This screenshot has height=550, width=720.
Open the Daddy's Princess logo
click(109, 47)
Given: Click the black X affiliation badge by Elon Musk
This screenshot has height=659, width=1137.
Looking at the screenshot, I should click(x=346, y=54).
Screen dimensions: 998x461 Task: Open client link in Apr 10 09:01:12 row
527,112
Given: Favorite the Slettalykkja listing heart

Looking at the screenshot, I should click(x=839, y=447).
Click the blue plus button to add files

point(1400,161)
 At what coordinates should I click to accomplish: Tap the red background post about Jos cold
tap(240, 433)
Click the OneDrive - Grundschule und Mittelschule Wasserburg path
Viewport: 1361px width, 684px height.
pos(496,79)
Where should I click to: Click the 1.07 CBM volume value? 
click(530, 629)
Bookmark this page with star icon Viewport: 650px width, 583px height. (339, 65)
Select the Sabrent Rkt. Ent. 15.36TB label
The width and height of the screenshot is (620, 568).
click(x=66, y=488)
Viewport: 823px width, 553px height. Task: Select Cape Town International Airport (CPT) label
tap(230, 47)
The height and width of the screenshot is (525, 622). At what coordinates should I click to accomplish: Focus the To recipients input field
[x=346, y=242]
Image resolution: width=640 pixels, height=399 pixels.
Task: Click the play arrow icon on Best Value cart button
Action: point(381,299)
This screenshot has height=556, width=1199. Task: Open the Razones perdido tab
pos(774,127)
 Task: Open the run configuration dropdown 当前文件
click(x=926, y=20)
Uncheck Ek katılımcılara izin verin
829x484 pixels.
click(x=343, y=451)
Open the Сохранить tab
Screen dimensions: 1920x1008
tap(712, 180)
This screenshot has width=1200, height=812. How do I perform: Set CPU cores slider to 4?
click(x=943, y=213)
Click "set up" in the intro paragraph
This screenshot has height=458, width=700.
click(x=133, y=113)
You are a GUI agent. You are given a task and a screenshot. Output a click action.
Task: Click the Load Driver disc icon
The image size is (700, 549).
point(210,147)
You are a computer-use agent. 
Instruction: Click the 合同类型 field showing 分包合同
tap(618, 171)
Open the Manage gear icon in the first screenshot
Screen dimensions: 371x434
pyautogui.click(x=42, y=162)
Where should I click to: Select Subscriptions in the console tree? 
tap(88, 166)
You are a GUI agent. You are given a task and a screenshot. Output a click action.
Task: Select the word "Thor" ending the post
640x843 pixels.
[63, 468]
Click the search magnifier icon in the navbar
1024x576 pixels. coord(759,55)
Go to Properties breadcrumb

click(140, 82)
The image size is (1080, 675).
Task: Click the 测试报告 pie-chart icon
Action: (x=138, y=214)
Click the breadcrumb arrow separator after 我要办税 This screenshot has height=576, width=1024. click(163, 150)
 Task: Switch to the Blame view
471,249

Requirement
An exact copy of every line above is what this asks for.

Result of this exercise
This screenshot has height=550, width=720.
Open the Daddy's Princess logo
click(109, 47)
Given: Click the black X affiliation badge by Elon Musk
This screenshot has height=659, width=1137.
Looking at the screenshot, I should click(x=346, y=54).
Screen dimensions: 998x461 Task: Open client link in Apr 10 09:01:12 row
527,112
Given: Favorite the Slettalykkja listing heart

Looking at the screenshot, I should click(x=839, y=447).
Click the blue plus button to add files

point(1400,161)
 At what coordinates should I click to accomplish: Tap the red background post about Jos cold
tap(240, 433)
Click the OneDrive - Grundschule und Mittelschule Wasserburg path
Viewport: 1361px width, 684px height.
pos(496,79)
Where should I click to: Click the 1.07 CBM volume value? 
click(530, 629)
Bookmark this page with star icon Viewport: 650px width, 583px height. (339, 65)
Select the Sabrent Rkt. Ent. 15.36TB label
The width and height of the screenshot is (620, 568).
click(x=66, y=488)
Viewport: 823px width, 553px height. Task: Select Cape Town International Airport (CPT) label
tap(230, 47)
The height and width of the screenshot is (525, 622). At what coordinates should I click to accomplish: Focus the To recipients input field
[x=346, y=242]
Image resolution: width=640 pixels, height=399 pixels.
Task: Click the play arrow icon on Best Value cart button
Action: point(381,299)
This screenshot has height=556, width=1199. Task: Open the Razones perdido tab
pos(774,127)
 Task: Open the run configuration dropdown 当前文件
click(x=926, y=20)
Uncheck Ek katılımcılara izin verin
829x484 pixels.
click(x=343, y=451)
Open the Сохранить tab
Screen dimensions: 1920x1008
tap(712, 180)
This screenshot has width=1200, height=812. How do I perform: Set CPU cores slider to 4?
click(x=943, y=213)
Click "set up" in the intro paragraph
This screenshot has height=458, width=700.
click(x=133, y=113)
You are a GUI agent. You are given a task and a screenshot. Output a click action.
Task: Click the Load Driver disc icon
The image size is (700, 549).
point(210,147)
You are a computer-use agent. 
Instruction: Click the 合同类型 field showing 分包合同
tap(618, 171)
Open the Manage gear icon in the first screenshot
Screen dimensions: 371x434
pyautogui.click(x=42, y=162)
Where should I click to: Select Subscriptions in the console tree? 
tap(88, 166)
You are a GUI agent. You are given a task and a screenshot. Output a click action.
Task: Select the word "Thor" ending the post
640x843 pixels.
[63, 468]
Click the search magnifier icon in the navbar
1024x576 pixels. coord(759,55)
Go to Properties breadcrumb

click(140, 82)
The image size is (1080, 675).
Task: Click the 测试报告 pie-chart icon
Action: (x=138, y=214)
Click the breadcrumb arrow separator after 我要办税 This screenshot has height=576, width=1024. click(163, 150)
 Task: Switch to the Blame view
471,249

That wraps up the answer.